W sobotę w jednym z sieradzkich sklepów odzieżowych dwie 16-latki próbowały ukraść towar.
Nieletnie mieszkanki Sieradza po wybraniu odzieży poszły do sklepowej przymierzalni. Uwagę sprzedawczyni zwrócił jednak fakt, że co chwilę jedna z nich wychodziła po nowe rzeczy, ale jednocześnie nie odnosiła na półki wcześniej zabranych do przymierzeni.
Gdy obie dziewczyny wyszły z przymierzalni, jedna z nich odłożyła z powrotem na półkę bluzę. Sprzedawczyni sprawdziła towar i znalazła w jego kieszeni kilka klipsów alarmowych usuniętych z innych ubrań. W tym czasie obie nieletnie przeszły linię kas, za którymi jednak zostały natychmiast zatrzymane.
Okazało się, że w plecaku usiłowały wynieść ze sklepu trzy koszulki, dwie bluzy oraz spodnie dresowe o wartości 309 złotych.
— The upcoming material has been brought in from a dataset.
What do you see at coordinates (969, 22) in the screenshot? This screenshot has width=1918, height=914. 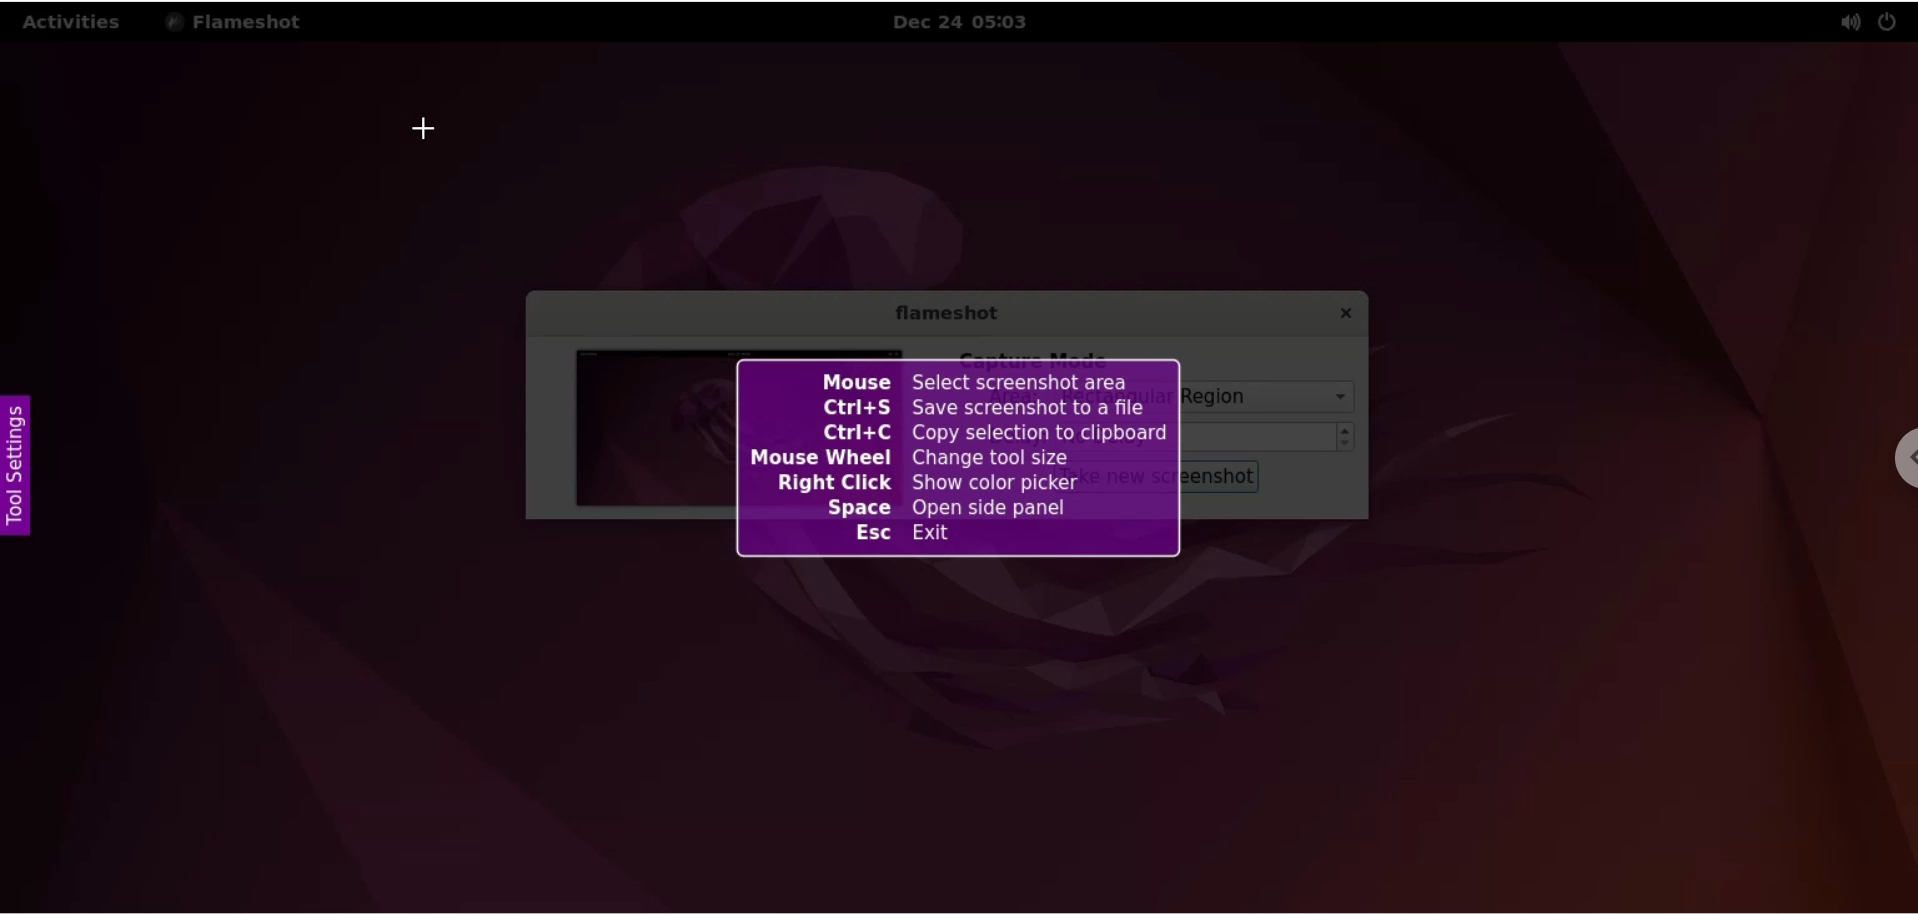 I see `Dec 24 05:03` at bounding box center [969, 22].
Jeszcze tego samego dnia w sieradzkiej komendzie w obecności rodziców zostały przesłuchane w charakterze nieletniego sprawcy czynu karalnego. Obie przyznały się do kradzieży. Swoje postępowanie tłumaczyły tym, że większość ich znajomych ma modne ubrania, dlatego one też chciały podobnie wyglądać. Teraz ich zachowanie oceni Sąd Rodzinny i Nieletnich w Sieradzu.